Excerpts from a dataset:
§
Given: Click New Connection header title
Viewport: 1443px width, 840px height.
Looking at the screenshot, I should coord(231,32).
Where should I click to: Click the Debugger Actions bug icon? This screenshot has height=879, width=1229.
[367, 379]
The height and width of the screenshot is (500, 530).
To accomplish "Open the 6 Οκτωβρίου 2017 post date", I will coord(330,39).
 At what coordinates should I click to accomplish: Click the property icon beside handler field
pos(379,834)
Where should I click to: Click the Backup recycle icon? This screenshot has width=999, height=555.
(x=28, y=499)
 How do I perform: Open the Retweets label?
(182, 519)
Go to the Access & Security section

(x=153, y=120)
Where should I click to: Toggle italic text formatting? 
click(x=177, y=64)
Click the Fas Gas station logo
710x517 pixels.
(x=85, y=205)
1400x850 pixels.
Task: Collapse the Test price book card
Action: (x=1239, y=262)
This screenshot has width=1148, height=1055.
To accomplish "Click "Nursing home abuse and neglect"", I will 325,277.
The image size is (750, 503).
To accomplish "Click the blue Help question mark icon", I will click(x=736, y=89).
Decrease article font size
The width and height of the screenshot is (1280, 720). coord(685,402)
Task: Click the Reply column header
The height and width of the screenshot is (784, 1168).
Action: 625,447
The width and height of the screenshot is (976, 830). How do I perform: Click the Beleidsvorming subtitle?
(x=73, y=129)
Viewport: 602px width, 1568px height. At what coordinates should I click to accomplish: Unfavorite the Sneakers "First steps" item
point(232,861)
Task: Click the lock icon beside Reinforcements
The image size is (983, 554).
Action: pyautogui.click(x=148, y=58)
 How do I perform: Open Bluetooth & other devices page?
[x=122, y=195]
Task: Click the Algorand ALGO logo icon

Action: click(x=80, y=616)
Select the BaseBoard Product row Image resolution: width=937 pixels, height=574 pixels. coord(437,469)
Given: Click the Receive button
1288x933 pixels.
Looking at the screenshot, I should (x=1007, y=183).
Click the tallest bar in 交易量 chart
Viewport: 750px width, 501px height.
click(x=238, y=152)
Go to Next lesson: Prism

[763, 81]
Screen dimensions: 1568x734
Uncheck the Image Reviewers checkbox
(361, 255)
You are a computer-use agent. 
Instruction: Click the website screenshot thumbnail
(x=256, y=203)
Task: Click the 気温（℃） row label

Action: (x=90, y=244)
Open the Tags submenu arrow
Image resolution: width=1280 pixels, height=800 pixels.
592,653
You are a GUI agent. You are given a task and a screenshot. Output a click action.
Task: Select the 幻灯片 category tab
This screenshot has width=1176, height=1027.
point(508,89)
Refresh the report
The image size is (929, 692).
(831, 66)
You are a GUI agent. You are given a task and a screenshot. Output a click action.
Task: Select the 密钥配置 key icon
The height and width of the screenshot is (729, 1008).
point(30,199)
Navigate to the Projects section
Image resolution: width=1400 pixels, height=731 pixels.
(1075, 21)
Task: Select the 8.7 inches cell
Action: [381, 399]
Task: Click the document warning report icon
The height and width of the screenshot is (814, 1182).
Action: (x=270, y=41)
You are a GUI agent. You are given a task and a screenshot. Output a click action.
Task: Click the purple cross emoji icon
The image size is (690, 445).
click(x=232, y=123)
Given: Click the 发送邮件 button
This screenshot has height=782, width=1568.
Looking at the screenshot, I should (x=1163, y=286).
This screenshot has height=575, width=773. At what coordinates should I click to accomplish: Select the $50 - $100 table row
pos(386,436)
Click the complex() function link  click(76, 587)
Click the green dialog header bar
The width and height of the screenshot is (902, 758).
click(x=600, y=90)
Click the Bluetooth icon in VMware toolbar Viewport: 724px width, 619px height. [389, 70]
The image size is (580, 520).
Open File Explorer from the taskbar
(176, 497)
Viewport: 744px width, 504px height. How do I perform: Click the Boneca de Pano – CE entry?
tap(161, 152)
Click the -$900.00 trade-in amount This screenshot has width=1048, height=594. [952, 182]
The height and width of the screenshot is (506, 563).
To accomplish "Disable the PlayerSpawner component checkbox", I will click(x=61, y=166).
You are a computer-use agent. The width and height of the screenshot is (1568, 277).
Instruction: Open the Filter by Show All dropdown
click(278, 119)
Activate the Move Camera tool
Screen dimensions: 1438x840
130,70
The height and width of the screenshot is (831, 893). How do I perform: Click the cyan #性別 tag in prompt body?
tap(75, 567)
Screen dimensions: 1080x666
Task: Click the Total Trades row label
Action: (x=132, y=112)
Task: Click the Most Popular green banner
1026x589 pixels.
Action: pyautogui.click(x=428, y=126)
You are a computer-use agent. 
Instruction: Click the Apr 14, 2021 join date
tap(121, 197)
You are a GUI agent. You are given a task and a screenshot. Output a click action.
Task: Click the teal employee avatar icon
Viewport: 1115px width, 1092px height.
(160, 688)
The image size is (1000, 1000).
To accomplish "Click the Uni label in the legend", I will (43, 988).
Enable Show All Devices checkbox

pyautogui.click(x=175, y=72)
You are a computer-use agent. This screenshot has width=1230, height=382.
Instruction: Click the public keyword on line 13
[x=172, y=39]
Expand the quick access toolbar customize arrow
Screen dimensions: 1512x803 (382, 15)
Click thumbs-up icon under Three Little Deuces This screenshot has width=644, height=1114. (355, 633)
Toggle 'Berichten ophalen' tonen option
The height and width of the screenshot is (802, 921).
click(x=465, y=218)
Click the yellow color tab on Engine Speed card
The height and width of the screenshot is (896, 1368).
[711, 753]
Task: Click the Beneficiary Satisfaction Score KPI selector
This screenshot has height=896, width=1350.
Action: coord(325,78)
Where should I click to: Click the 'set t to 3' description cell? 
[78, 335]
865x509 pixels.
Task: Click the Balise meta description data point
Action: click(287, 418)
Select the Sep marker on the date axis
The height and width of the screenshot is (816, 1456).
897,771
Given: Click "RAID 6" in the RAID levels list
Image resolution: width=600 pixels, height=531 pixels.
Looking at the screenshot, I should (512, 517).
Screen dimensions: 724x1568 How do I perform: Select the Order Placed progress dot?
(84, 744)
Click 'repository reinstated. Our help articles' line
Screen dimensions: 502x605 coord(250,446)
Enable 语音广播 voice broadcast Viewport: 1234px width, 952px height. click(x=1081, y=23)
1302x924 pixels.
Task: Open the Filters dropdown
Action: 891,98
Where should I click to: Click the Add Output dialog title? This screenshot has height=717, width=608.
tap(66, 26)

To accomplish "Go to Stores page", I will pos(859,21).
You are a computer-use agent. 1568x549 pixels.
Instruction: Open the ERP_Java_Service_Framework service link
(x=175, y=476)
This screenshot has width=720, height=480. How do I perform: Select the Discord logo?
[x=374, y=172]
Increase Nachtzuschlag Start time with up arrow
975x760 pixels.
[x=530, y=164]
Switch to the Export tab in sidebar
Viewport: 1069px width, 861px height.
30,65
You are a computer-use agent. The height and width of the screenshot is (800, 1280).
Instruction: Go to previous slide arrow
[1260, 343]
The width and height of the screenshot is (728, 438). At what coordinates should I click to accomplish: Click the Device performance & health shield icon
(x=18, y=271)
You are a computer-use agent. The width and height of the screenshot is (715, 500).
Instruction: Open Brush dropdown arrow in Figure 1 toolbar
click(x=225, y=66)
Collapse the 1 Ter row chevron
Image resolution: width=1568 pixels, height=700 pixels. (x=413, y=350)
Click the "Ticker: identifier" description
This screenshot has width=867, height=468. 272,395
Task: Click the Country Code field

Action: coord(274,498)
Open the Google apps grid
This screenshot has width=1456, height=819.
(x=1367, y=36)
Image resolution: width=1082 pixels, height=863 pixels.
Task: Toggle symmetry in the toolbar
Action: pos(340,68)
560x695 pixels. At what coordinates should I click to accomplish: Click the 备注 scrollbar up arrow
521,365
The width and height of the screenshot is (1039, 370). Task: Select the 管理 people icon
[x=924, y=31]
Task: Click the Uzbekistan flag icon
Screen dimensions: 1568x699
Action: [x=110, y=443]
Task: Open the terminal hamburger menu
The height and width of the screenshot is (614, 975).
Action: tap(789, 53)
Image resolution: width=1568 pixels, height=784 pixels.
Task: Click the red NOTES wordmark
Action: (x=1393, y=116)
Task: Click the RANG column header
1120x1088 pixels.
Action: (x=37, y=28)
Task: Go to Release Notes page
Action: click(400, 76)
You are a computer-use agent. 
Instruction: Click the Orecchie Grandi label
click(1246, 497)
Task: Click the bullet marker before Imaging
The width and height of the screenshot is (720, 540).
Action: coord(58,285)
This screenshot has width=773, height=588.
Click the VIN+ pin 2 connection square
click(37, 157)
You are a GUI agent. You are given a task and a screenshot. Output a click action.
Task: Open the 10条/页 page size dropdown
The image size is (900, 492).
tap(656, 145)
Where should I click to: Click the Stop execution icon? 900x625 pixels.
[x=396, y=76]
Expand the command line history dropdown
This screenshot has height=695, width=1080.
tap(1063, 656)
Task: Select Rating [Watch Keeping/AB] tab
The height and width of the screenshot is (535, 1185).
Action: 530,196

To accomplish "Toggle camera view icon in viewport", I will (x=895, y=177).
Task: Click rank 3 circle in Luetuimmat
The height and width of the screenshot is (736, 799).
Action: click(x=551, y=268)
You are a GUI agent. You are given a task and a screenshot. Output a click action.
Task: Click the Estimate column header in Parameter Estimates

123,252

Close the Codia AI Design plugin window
§
What the task asks →
In the records above, find every line containing the word "report" and show it.

Written solution →
Refresh the report
Task: Click the document warning report icon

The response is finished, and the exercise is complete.